Tuesday, February 26, 2013

Heads Up: Morning headlines for Feb. 26

Posted By on Tue, Feb 26, 2013 at 7:53 AM

In today's copwatch news, a federal judge denied a request by the city to delay the trial of a former detective, Bradley Walker, accused of an off-duty road-rage incident. The judge, Arthur Schwab, ruled that the city was trying to delay the March 18 trial to minimize publicity stemming from former police chief Nate Harper's legal troubles. "[T]here is no reason to believe that any publicity ... would diminish over the [four to six] months for which Defendants request for a continuance," Schwab wrote. Yeah, but at least it would happen after the election. Also from the Post-Gazette, turns out there is an awful lot of goddamn money at stake in police officer's off-duty secondary details work. Like $6 million worth each year. At least.
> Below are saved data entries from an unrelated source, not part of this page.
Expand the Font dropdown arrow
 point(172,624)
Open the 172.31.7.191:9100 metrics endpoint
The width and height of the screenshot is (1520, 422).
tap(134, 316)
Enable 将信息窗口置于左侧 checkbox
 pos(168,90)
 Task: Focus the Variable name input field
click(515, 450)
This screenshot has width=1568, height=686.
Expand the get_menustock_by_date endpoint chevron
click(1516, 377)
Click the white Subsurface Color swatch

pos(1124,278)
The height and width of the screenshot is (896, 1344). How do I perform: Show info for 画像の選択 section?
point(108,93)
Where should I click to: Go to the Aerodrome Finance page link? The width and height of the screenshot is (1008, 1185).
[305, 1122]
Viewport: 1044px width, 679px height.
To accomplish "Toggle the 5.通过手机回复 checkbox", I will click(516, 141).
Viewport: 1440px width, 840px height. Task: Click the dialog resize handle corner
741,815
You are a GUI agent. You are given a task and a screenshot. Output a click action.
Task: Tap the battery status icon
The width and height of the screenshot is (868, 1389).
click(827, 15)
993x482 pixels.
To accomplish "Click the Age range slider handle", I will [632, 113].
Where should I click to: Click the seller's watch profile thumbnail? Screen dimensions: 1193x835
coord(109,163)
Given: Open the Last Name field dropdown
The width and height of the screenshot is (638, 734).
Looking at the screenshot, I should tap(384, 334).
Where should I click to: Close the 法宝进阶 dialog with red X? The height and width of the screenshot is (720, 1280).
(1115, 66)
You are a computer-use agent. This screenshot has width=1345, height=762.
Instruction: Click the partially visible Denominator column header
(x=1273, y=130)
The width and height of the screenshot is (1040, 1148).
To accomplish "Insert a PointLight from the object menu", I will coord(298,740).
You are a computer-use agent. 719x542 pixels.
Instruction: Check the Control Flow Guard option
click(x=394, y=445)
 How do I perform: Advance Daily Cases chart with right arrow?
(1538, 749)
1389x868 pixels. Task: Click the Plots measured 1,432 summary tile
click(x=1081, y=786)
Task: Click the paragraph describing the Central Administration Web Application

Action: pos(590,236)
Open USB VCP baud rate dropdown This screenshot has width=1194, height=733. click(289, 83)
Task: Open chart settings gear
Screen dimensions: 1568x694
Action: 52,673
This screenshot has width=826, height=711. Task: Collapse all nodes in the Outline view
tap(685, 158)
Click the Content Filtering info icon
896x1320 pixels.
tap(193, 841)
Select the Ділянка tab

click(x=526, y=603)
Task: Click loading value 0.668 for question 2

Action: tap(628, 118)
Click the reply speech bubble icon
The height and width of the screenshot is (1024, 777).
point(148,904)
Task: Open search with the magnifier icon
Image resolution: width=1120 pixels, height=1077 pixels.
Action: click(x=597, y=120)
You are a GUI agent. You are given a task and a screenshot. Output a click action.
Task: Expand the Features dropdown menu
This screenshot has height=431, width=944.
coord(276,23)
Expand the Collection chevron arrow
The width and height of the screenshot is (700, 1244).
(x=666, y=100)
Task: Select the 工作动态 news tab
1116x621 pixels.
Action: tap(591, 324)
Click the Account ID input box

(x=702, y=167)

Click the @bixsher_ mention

Also on the Officer Unfriendly beat, the Tribune-Review purports to have a secret FBI file that reveals a cover-up in prisoner abuse at the Allegheny County Jail. The file, some 1,000 pages long, reportedly says that former jail warden Ramon Rustin was among those involved in sanitizing incident reports of abuse directed at inmate Gary Barbour. Barbour is suing; his attorney -- who by the way has also represented the Tribune-Review and its publisher -- is alleging a "vast and deliberate cover-up" in his lawsuit.

In what's become an annual event almost as predictable as the Oscars themselves, the city's film office is grousing that the state's film-tax credit isn't large enough to attract all the film production work the city could be getting. The state allocated $60 million to the purpose in the current fiscal year, and while next year's budget has money, this year's allotment is already tapped out.

In most other states, Republican plans to monkey with Electoral College rules are being seen as the embarrassment they are -- an admission that the GOP has to change the rules because it can't win Presidential elections under the system we've been using for centuries. But being a Pennsylvania legislator requires abandoning all sense of shame ... so it's no surprise that 13 Republicans have proposed a bill to allocated Electoral votes proportionally. That would have garnered Mitt Romney 8 electoral votes here, as opposed to the zero he got in the winner-take-all system. In the abstract, there's no reason to stick with the existing system ... but changing the rules in Blue states while leaving the existing system in Red states is just another way of tilting the playing field.

Could Gov. Tom Corbett's approach to cutting public pension costs actually increase them instead? Some signs point to yes. Among other concerns, Corbett's proposal actually reduces the amount school districts and municipalities pay to the pension fund ... which logically will increase the shortfalls in the fund. You'd think someone would have thought of that.